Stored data
****************************************

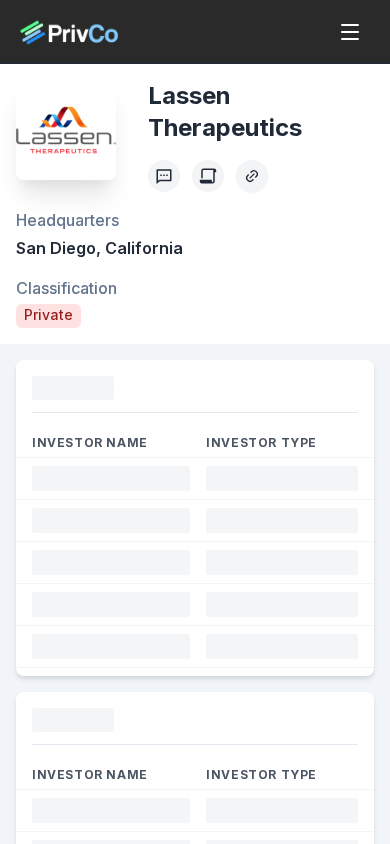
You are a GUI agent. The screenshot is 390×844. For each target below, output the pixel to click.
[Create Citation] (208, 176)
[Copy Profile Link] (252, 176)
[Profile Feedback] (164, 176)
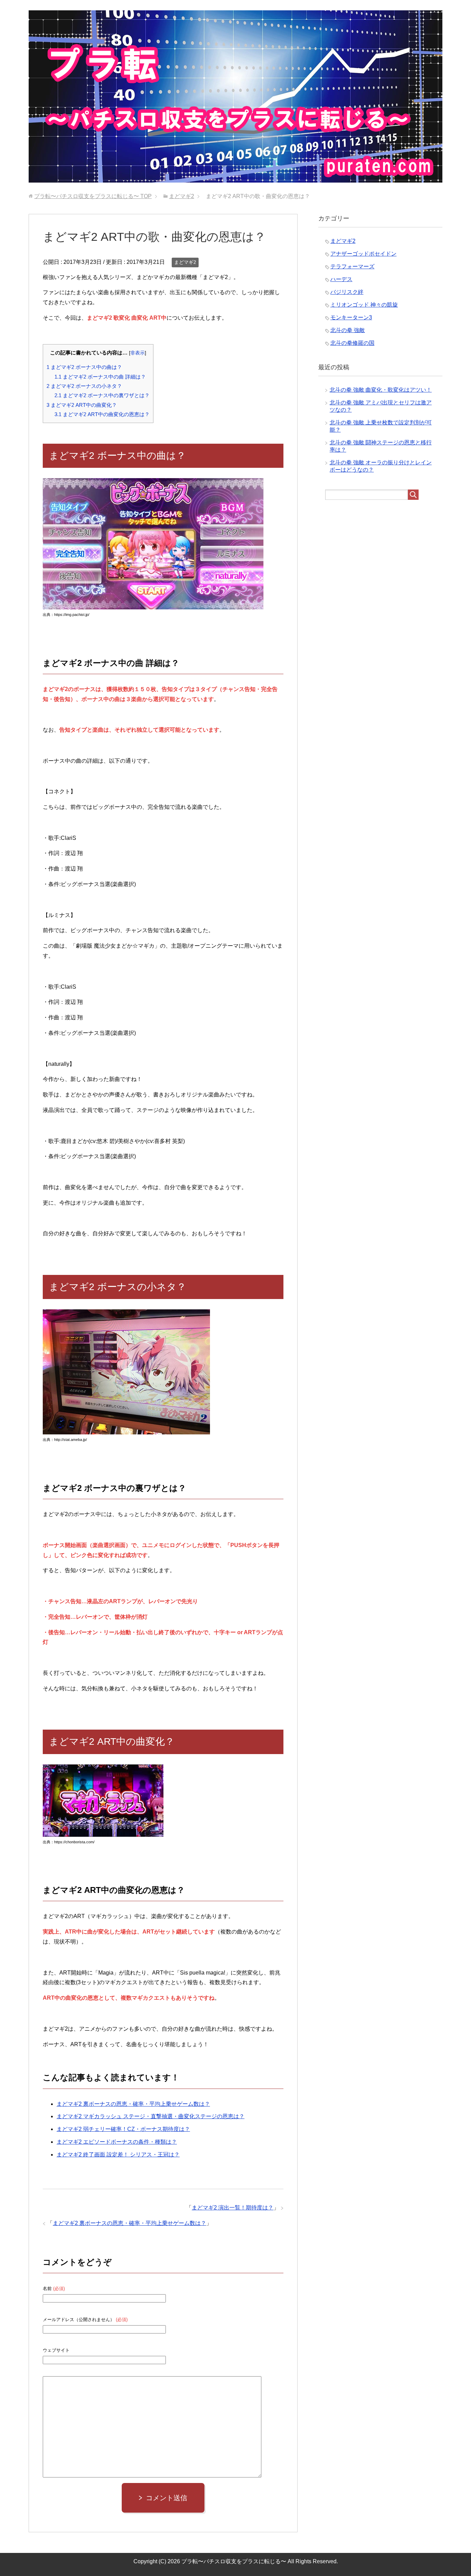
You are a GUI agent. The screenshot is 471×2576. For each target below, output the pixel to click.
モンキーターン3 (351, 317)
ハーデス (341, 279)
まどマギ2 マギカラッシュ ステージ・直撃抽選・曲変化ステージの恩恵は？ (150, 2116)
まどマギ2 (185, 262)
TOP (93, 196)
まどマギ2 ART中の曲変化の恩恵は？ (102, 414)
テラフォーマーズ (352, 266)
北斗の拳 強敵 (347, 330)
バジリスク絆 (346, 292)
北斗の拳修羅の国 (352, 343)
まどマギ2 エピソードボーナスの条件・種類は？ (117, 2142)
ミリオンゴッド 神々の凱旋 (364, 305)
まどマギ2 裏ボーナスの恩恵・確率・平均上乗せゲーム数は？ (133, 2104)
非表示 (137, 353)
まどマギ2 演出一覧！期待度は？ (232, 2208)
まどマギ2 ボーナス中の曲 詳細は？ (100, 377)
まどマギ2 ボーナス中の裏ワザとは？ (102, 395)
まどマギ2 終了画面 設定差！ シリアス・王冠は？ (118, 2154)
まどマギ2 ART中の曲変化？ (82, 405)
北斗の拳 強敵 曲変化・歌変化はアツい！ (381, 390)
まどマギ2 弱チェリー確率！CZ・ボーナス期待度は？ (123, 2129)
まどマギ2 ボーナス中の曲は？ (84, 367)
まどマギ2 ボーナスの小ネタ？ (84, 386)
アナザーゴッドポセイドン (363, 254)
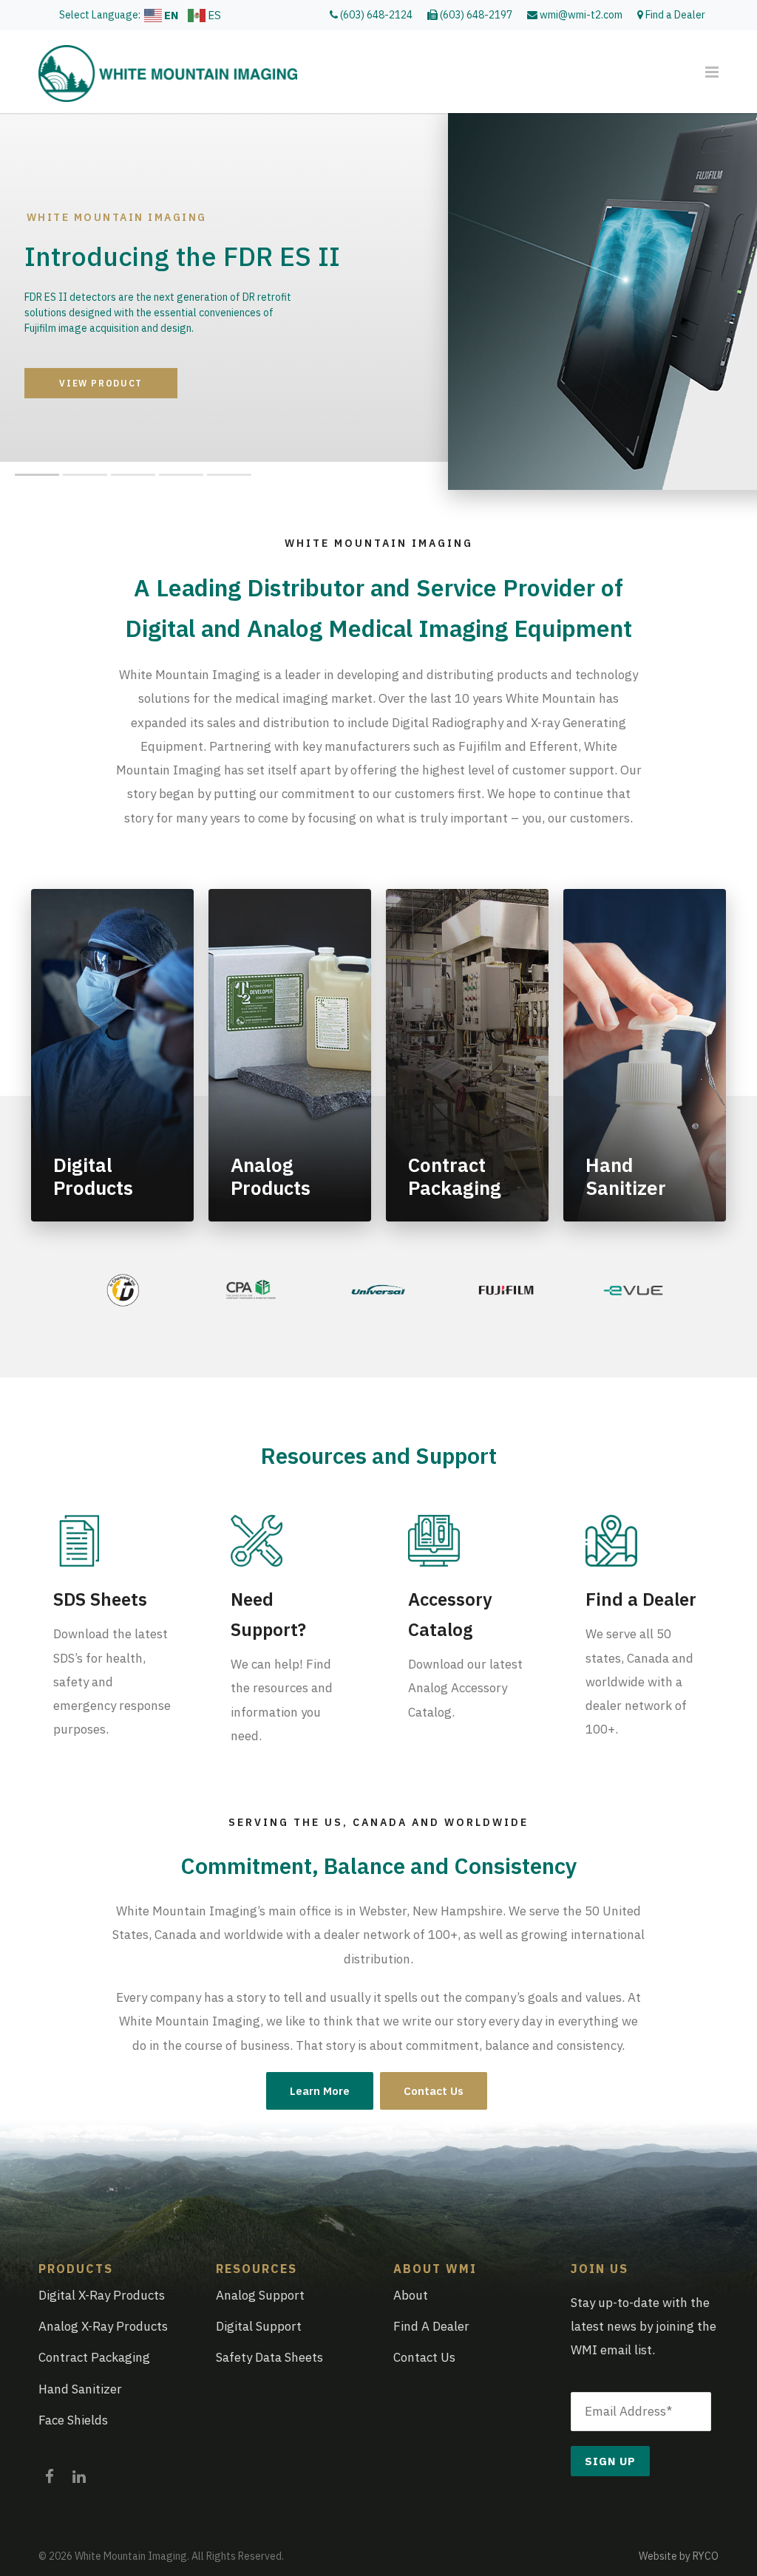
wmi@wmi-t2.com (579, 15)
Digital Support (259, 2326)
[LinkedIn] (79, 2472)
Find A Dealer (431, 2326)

****************************************

TASK REQUIREMENTS
Look at the records above. Copy every line where the string "below" occurs.

REPLY TO THE EXERCISE
You are a GUI agent. The screenshot is 390×844. For each target below, output the pixel to click.
You are a GUI agent. The screenshot is 471×2576. For each target below, output the pixel to click.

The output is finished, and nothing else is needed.